* YOUR TASKS *
1. Repeat the passage from the album entry word for word, starting with "A Sign of the Times is" and going on through "2002 by Euphoria.".
2. Summarize the album entry in two sentences.

Studio album by Joe Pass
- Released: 1965
- Genre: Jazz
- Length: 28:53
- Label: World Pacific
- Producer: Richard Bock

Joe Pass chronology
| For Django (1964) | A Sign of the Times (1965) | The Stones Jazz (1967) |

= A Sign of the Times (Joe Pass album) =

A Sign of the Times is an album by American jazz guitarist Joe Pass that was released in 1965 by World Pacific Records. It includes orchestrated versions of pop hits. The title track was a hit for Petula Clark. The album was reissued on CD with Simplicity in 2002 by Euphoria.

==Reception==

In his Allmusic review, Scott Yanow called it "A historical curiosity at best".

Professional ratings
Review scores
| Source | Rating |
| Allmusic | Star |

==Track listing==
1. "A Sign of the Times" (Tony Hatch)

* STORED RECORDS *
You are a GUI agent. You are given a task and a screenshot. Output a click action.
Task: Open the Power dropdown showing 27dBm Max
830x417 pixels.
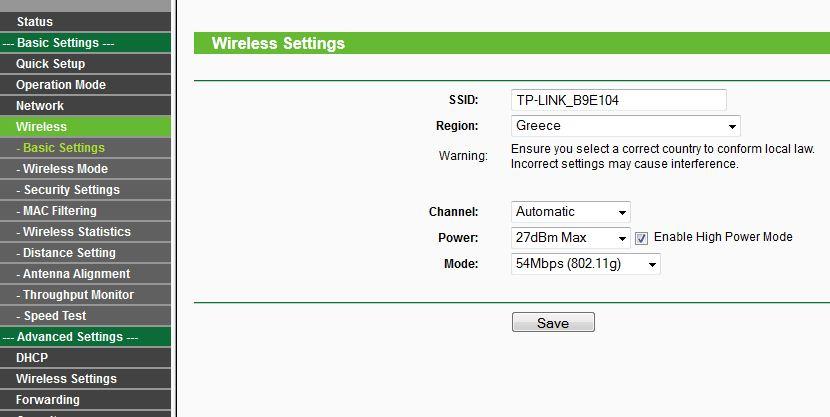571,238
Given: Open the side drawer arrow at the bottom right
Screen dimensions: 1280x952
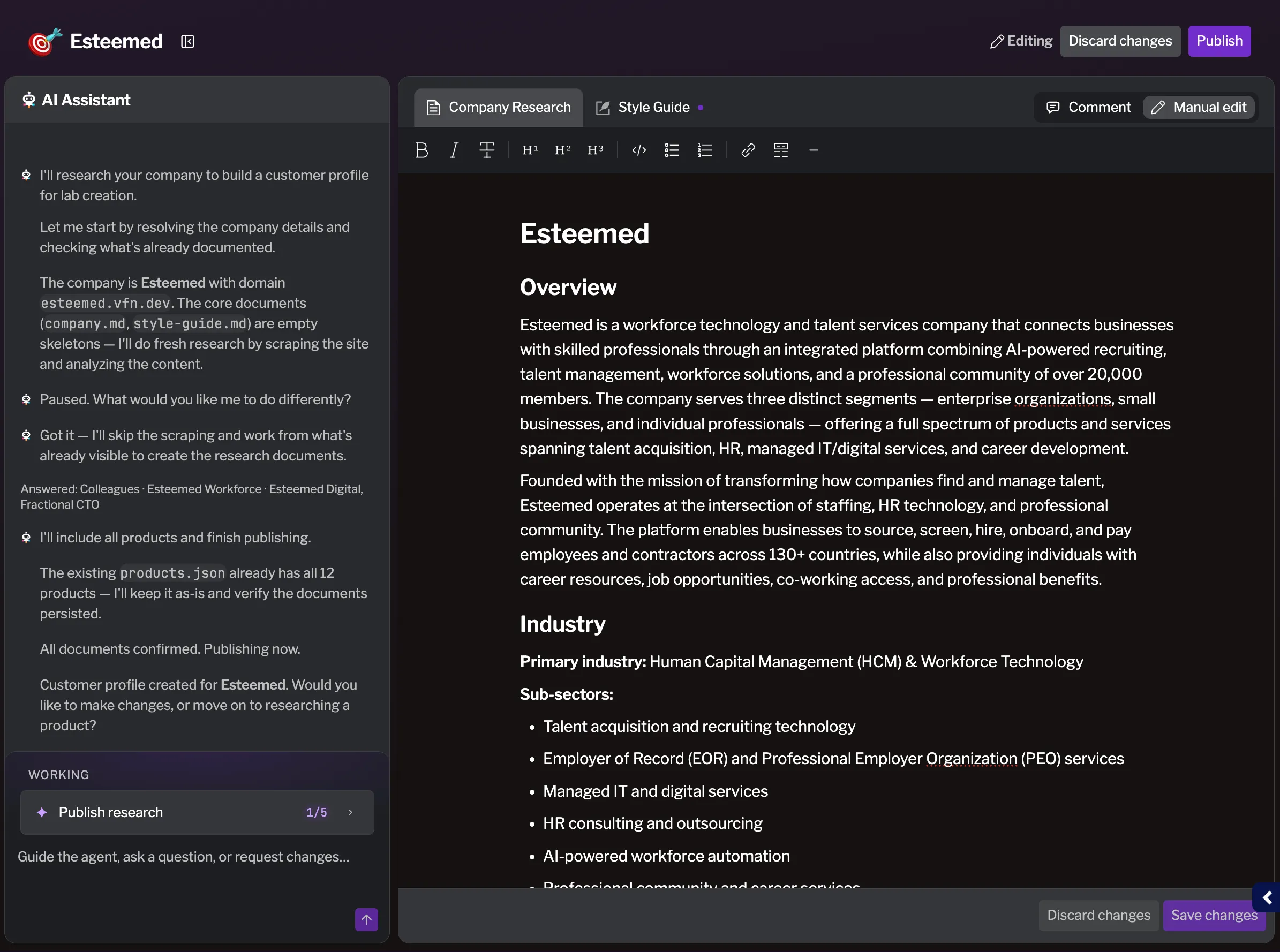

* EXPECTED ANSWERS *
1.
A Sign of the Times is an album by American jazz guitarist Joe Pass that was released in 1965 by World Pacific Records. It includes orchestrated versions of pop hits. The title track was a hit for Petula Clark. The album was reissued on CD with Simplicity in 2002 by Euphoria.

2. A Sign of the Times is an album of orchestrated versions of pop hits by American jazz guitarist Joe Pass, released in 1965 by World Pacific Records, and its title track was a hit for Petula Clark. Euphoria reissued it on CD with Simplicity in 2002, and in his Allmusic review Scott Yanow called it "A historical curiosity at best".